Figure 1.

E. faecalis adapts to a chronic inflammatory environment by altering its gene expression profile. (A,B) Wild type (WT) and IL-10^−/− (–/–) mice were monoassociated with E. faecalis for 4, 8, 12, and 24 weeks (w). (A) Histological inflammation score in the distal colon. (B) E. faecalis counts/mg in luminal contents from colon. (C) Experimental setup: Transcriptional profiling of luminal bacteria isolated from the colon of E. faecalis-monoassociated IL-10^−/− (inflamed) and healthy wild type mice (n = 8/group) revealed 408 significantly up-regulated genes and 486 down-regulated genes in E. faecalis under inflammatory conditions. (D–F) Expression profiles of E. faecalis in an inflamed (IL-10^−/−) vs. a non-inflamed (WT) environment in monoassociated mice. (D) Expression distribution (log2 lower or higher) of genes for GSEA-enriched categories (KEGG).

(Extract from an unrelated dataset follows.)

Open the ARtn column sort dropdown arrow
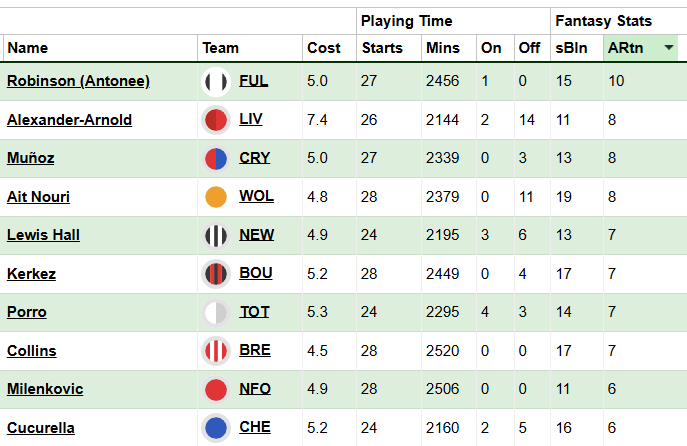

The gene group containing eut-genes is highlighted red. (E) Top 20 up-regulated genes. Only annotated genes with known function are shown. Genes of the eut locus are highlighted in red. Gene functions were assigned according to KEGG database. (F) Differential expression of genes in relation to a chronically inflamed environment is shown for significantly regulated eut genes. The log2 ratio of mean abundance (IL-10^−/− vs. WT) of normalized expression levels is shown (up regulation is indicated red, down regulation is indicated blue). Differences were considered significant for ****p ≤ 0.0001.